Our current MRI preprocessing pipeline is handled by a combination of FreeSurfer and FSL tools, with Python wrappers.
If a subject has been run for the first time, we need to do anatomical processing as well as functional preprocessing assuming fMRI data were collected. For anatomical processing, see MRI Anatomical. For functional pre-processing, see below.
- Scientific python environment (e.g.

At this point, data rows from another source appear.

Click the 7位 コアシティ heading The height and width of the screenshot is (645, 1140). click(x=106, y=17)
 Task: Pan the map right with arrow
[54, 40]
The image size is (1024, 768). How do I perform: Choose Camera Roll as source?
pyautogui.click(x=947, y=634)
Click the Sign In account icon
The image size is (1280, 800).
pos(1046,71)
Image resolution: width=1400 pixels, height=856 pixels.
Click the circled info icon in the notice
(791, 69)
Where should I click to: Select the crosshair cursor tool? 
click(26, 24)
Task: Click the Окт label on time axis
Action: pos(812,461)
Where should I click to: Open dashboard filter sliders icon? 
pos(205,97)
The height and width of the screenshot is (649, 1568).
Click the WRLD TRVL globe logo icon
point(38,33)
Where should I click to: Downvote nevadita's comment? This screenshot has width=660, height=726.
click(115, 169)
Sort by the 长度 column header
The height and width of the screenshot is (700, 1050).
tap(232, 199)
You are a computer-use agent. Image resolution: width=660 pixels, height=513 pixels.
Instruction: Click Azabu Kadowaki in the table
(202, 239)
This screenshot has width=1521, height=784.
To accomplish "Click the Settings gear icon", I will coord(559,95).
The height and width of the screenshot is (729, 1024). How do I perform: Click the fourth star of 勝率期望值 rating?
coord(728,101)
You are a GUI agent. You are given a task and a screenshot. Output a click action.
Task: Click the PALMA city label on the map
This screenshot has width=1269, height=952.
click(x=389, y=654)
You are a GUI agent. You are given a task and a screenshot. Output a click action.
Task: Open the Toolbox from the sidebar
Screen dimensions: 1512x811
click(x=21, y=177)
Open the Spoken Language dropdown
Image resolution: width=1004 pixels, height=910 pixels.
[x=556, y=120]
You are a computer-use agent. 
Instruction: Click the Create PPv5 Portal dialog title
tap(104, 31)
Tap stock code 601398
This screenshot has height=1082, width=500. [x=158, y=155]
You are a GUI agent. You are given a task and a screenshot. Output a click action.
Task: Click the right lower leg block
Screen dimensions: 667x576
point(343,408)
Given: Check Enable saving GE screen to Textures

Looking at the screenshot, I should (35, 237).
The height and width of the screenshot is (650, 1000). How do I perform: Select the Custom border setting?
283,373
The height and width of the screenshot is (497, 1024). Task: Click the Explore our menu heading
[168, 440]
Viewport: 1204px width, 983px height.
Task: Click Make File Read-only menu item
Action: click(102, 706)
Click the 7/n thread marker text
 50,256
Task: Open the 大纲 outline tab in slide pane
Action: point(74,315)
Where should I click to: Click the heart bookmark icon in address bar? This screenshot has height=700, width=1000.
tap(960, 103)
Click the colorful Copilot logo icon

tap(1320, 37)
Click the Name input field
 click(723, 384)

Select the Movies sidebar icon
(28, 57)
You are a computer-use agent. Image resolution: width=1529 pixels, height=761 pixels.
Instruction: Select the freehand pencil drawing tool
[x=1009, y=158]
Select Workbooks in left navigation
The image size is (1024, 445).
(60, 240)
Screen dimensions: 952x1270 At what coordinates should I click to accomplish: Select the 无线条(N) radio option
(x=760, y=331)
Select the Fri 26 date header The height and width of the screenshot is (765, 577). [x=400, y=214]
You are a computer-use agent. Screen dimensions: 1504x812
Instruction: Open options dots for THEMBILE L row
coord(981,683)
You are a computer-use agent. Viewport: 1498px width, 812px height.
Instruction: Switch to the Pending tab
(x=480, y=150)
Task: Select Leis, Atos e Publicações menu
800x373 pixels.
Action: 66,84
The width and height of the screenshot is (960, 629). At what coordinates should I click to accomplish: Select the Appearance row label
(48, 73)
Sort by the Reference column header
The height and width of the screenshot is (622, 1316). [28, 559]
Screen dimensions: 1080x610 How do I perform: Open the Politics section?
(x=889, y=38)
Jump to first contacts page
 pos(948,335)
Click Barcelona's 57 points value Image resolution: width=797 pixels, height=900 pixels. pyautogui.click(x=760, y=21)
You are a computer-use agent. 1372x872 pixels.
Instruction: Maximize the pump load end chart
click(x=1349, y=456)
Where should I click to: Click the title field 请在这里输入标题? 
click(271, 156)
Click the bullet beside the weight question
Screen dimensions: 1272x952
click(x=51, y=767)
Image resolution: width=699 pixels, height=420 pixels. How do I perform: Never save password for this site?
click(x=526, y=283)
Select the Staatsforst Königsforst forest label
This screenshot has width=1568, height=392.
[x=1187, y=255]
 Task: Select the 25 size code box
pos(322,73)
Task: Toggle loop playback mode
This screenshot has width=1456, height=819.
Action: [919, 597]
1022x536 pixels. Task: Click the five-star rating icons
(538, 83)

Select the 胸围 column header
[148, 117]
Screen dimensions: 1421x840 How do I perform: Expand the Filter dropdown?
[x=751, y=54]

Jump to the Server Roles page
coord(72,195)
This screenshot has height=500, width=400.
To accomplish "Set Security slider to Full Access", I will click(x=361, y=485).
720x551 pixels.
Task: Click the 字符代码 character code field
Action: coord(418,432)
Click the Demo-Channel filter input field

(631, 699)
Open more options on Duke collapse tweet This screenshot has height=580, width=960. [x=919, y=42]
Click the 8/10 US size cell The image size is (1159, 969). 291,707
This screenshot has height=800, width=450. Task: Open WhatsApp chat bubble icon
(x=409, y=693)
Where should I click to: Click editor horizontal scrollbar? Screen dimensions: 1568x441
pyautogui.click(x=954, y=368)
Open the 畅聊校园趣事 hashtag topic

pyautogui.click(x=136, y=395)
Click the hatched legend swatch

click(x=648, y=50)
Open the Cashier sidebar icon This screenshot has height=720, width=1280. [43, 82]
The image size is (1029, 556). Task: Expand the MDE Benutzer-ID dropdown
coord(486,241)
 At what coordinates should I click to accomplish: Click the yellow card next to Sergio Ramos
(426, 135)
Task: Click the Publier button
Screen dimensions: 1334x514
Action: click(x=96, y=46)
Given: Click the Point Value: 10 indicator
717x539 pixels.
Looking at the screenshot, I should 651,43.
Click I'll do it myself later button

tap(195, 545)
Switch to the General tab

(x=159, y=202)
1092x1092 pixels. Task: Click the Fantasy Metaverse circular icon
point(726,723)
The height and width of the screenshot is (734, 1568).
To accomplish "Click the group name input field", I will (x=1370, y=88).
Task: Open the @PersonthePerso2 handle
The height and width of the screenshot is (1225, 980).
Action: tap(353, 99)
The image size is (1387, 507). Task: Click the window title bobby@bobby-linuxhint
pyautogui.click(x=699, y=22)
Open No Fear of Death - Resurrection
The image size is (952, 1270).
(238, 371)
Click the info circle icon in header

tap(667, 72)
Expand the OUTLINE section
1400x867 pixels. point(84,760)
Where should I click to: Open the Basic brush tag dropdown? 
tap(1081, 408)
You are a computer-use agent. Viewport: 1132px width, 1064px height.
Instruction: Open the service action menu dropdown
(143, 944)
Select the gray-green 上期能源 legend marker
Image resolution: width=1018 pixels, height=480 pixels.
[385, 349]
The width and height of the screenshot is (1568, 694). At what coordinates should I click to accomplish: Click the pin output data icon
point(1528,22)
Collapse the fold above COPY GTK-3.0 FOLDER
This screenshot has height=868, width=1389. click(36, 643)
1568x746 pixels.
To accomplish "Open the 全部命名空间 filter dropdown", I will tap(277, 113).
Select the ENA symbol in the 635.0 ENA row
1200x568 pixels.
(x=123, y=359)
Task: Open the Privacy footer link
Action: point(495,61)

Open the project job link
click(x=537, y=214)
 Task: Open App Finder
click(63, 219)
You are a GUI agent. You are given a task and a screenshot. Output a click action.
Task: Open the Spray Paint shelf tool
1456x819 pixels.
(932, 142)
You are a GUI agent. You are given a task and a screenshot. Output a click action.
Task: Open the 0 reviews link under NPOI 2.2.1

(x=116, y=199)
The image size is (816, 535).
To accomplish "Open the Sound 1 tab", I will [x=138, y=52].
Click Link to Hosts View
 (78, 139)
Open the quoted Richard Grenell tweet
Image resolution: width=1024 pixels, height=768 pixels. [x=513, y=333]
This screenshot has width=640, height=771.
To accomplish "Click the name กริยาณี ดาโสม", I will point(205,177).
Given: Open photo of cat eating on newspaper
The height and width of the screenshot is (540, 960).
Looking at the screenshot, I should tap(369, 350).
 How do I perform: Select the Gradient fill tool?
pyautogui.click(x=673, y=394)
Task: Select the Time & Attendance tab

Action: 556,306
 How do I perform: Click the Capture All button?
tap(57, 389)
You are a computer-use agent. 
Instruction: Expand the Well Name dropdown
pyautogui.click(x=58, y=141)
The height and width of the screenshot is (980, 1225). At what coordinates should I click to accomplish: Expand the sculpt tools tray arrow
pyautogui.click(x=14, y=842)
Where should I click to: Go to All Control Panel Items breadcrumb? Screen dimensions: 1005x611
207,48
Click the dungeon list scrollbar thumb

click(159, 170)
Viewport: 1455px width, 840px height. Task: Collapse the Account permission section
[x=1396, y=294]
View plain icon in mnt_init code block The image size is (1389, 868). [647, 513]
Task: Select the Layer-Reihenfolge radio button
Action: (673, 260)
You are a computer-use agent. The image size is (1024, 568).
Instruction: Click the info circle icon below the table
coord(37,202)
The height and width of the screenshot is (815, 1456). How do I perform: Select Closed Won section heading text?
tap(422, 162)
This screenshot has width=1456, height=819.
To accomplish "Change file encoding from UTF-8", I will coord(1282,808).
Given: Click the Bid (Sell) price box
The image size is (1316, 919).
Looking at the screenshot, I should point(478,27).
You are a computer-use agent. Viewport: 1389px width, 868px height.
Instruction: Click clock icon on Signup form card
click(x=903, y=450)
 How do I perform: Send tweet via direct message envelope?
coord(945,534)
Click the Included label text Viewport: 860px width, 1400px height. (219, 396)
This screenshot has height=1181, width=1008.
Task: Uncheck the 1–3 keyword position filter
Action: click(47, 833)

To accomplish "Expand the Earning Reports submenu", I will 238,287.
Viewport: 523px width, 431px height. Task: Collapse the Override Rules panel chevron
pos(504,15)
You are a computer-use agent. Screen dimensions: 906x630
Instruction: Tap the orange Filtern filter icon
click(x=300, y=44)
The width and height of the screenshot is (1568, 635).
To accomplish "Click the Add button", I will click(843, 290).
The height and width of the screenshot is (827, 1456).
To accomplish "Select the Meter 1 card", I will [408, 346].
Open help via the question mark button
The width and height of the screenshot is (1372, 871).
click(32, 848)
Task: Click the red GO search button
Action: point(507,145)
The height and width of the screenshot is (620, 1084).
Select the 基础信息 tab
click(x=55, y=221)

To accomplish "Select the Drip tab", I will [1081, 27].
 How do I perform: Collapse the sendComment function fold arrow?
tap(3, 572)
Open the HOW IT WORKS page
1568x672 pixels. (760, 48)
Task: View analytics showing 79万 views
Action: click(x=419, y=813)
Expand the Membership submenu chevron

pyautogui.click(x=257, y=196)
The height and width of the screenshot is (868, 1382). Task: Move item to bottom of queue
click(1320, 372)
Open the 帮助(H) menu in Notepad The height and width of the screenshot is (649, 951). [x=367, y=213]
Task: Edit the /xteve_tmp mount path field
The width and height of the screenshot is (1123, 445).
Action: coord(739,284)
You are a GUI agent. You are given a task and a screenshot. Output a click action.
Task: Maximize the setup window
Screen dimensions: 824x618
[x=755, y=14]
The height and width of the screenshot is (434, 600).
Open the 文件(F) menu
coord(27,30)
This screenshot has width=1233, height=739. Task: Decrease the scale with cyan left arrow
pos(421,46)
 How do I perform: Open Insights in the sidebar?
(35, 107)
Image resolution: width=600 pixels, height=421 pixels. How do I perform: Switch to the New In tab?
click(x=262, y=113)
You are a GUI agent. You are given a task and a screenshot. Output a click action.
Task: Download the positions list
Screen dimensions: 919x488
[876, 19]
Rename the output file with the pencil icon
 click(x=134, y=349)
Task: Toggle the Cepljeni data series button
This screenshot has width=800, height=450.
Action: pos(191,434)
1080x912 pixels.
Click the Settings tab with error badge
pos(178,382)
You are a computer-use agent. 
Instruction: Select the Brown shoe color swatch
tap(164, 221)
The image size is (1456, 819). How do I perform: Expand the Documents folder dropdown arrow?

Anaconda)
- FSL (5.0.9 or above) (NOTE: HAVING THIS VERSION IS IMPORTANT, otherwise the there will be an error in the header of "distortion_merged_corrected_mean.nii.gz" and misalign this with the EPI)
- OBSOLETE: Freesurfer
- The Python wrapper script from the MRI_tools GitHub repository, in the preprocessing directory
- Neuropythy (required only for to_freesurfer.py, also in the preprocessing directory of MRI_tools)
Note: If you install Nipype from pip (`pip install nipype`) you may get an obscure error similar to this:
AttributeError: 'DiGraph' object has no attribute 'in_edges_iter'
This can be fixed by uninstalling nipype (`pip uninstall nipype`) then re-installing it from the github repository; download the github repository locally: `git clone https://github.com/nipy/nipype` then from inside the nipype directory tell pip to install from local source: `cd nipype && pip install .`
Note that this error was observed on 11-2-2017 and will probably only remain an issue until the nipype developers update their pipy package.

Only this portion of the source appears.